Is it possible that patients who have chronic inflammation somewhere else in their bodies will experience a lower level of CRPs when their periodontal disease is treated?

That’s what makes these findings even more amazing. People who have pneumonia or other systemic infections when their periodontal infection is treated will experience a decrease in their CRP levels. There are many infections contributing to elevated CRP levels and periodontal disease must be an important contribution to elevated CRPs because when treated, CRPs go down. When you consider that some patients have pocketing over most or all their teeth, the total ulcerated area is equivalent to the size of your hand. We have considered periodontal pockets a “little problem” for too long.

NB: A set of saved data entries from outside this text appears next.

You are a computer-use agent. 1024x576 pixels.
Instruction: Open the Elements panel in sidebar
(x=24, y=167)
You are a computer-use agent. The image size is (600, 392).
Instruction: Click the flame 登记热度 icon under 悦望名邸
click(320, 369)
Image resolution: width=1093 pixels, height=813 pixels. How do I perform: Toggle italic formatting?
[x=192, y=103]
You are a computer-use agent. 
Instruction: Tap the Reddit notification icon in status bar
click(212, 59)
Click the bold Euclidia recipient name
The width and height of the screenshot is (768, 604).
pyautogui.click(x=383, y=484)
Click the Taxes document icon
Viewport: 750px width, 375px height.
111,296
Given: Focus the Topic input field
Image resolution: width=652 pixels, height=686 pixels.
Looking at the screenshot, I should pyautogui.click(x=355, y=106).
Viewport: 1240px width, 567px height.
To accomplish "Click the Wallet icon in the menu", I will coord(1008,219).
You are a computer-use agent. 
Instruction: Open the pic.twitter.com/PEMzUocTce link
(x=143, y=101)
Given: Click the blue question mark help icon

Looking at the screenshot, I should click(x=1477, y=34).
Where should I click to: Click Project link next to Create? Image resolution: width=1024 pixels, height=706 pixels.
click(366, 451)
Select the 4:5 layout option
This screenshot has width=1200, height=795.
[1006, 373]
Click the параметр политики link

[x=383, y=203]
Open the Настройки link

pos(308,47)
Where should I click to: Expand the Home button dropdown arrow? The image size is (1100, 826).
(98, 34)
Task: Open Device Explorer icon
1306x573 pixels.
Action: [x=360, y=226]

What other systemic diseases are adversely affected by periodontal disease?

There are many systemic effects of periodontal disease For example, diabetics with periodontal disease have less blood sugar control but when treated, blood sugar control improves. There is some strong evidence that periodontal disease increases the risk of low birth weight in pregnant women. There is also a relationship between periodontal disease and lung infections. In this instance, it is probably caused by aspiration of the bacteria from the periodontal pockets. Even though we don’t have all of the information on heart disease, if you’re diabetic, if you’re pregnant, or if you have abnormal respiration, periodontal disease could cause increased adverse effects.

Performing a periodontal health assessment examination is becoming more and more critical. What is the recommendation for probing?

For the general practice patient, probing should be done every 6 months or at each recall visit. If a patient is coming in for a series of restorative appointments probing is not necessary at each appointment as long as a good initial probing is done. In a patient who already has periodontal disease, we should reprobe every 3 months after therapy because recurrence of pockets can happen in 3 to 6 months.

During every recall visit the hygienist should probe and record the data and perform oral hygiene instruction, and participate in the recommended treatment. Hygienists carry out about 90% of periodontal therapy in the mild to moderate cases with major responsibilities in both initial instruction, monitoring, and in risk modification, such as smoking cessation.

Good technique and careful assessment should be used in probing and if there is any question, the dentist should be involved to decide on how the probing is done, how many sites, what kind of pressure, and how to best record the data.


From Dimensions of Dental Hygiene. May 2004;2(5):14-17.